Reproduce the data exactly as it stands.

[Collected data entries]
■ ■ ■ ■ ■ ■ ■
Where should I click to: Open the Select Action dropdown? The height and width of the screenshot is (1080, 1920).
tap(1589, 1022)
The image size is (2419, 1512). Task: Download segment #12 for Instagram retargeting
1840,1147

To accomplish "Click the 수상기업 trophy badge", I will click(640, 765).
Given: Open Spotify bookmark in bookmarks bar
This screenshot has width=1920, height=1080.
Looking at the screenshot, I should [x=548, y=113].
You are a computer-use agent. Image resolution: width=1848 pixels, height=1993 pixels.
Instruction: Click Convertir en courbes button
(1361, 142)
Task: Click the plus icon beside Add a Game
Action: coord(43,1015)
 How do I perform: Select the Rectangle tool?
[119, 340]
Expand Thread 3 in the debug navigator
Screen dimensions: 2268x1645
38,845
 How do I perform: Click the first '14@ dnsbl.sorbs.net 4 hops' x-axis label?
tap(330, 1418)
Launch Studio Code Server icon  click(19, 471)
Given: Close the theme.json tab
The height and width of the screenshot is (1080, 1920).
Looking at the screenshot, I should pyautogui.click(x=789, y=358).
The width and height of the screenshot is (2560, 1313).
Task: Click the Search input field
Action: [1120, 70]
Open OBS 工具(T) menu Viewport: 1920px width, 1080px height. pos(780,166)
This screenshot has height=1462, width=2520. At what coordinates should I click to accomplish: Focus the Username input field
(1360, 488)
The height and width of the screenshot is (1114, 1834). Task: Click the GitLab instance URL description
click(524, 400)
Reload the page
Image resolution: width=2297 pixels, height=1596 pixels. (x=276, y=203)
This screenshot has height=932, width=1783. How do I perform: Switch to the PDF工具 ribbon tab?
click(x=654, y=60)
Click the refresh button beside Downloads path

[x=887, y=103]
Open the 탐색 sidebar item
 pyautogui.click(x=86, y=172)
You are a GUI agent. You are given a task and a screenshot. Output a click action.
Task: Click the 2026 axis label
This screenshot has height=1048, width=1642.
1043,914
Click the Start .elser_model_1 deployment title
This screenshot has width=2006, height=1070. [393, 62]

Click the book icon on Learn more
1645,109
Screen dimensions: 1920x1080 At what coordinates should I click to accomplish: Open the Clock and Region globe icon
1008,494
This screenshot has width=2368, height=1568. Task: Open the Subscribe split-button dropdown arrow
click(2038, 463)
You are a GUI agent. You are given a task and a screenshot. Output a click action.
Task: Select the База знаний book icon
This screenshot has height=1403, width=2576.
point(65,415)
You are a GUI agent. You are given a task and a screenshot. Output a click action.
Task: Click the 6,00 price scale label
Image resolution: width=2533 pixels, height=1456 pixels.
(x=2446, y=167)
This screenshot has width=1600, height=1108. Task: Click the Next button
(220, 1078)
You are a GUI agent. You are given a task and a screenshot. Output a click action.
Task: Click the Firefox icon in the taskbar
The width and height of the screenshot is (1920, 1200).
■ ■ ■ ■ ■ ■ ■
- [Problem solution]
Where should I click to: Open the Select Action dropdown? The height and width of the screenshot is (1080, 1920).
tap(1589, 1022)
The image size is (2419, 1512). Task: Download segment #12 for Instagram retargeting
1840,1147

To accomplish "Click the 수상기업 trophy badge", I will click(640, 765).
Given: Open Spotify bookmark in bookmarks bar
This screenshot has width=1920, height=1080.
Looking at the screenshot, I should [x=548, y=113].
You are a computer-use agent. Image resolution: width=1848 pixels, height=1993 pixels.
Instruction: Click Convertir en courbes button
(1361, 142)
Task: Click the plus icon beside Add a Game
Action: coord(43,1015)
 How do I perform: Select the Rectangle tool?
[119, 340]
Expand Thread 3 in the debug navigator
Screen dimensions: 2268x1645
38,845
 How do I perform: Click the first '14@ dnsbl.sorbs.net 4 hops' x-axis label?
tap(330, 1418)
Launch Studio Code Server icon  click(19, 471)
Given: Close the theme.json tab
The height and width of the screenshot is (1080, 1920).
Looking at the screenshot, I should pyautogui.click(x=789, y=358).
The width and height of the screenshot is (2560, 1313).
Task: Click the Search input field
Action: [1120, 70]
Open OBS 工具(T) menu Viewport: 1920px width, 1080px height. pos(780,166)
This screenshot has height=1462, width=2520. At what coordinates should I click to accomplish: Focus the Username input field
(1360, 488)
The height and width of the screenshot is (1114, 1834). Task: Click the GitLab instance URL description
click(524, 400)
Reload the page
Image resolution: width=2297 pixels, height=1596 pixels. (x=276, y=203)
This screenshot has height=932, width=1783. How do I perform: Switch to the PDF工具 ribbon tab?
click(x=654, y=60)
Click the refresh button beside Downloads path

[x=887, y=103]
Open the 탐색 sidebar item
 pyautogui.click(x=86, y=172)
You are a GUI agent. You are given a task and a screenshot. Output a click action.
Task: Click the 2026 axis label
This screenshot has height=1048, width=1642.
1043,914
Click the Start .elser_model_1 deployment title
This screenshot has width=2006, height=1070. [393, 62]

Click the book icon on Learn more
1645,109
Screen dimensions: 1920x1080 At what coordinates should I click to accomplish: Open the Clock and Region globe icon
1008,494
This screenshot has width=2368, height=1568. Task: Open the Subscribe split-button dropdown arrow
click(2038, 463)
You are a GUI agent. You are given a task and a screenshot. Output a click action.
Task: Select the База знаний book icon
This screenshot has height=1403, width=2576.
point(65,415)
You are a GUI agent. You are given a task and a screenshot. Output a click action.
Task: Click the 6,00 price scale label
Image resolution: width=2533 pixels, height=1456 pixels.
(x=2446, y=167)
This screenshot has width=1600, height=1108. Task: Click the Next button
(220, 1078)
You are a GUI agent. You are given a task and a screenshot. Output a click action.
Task: Click the Firefox icon in the taskbar
The width and height of the screenshot is (1920, 1200).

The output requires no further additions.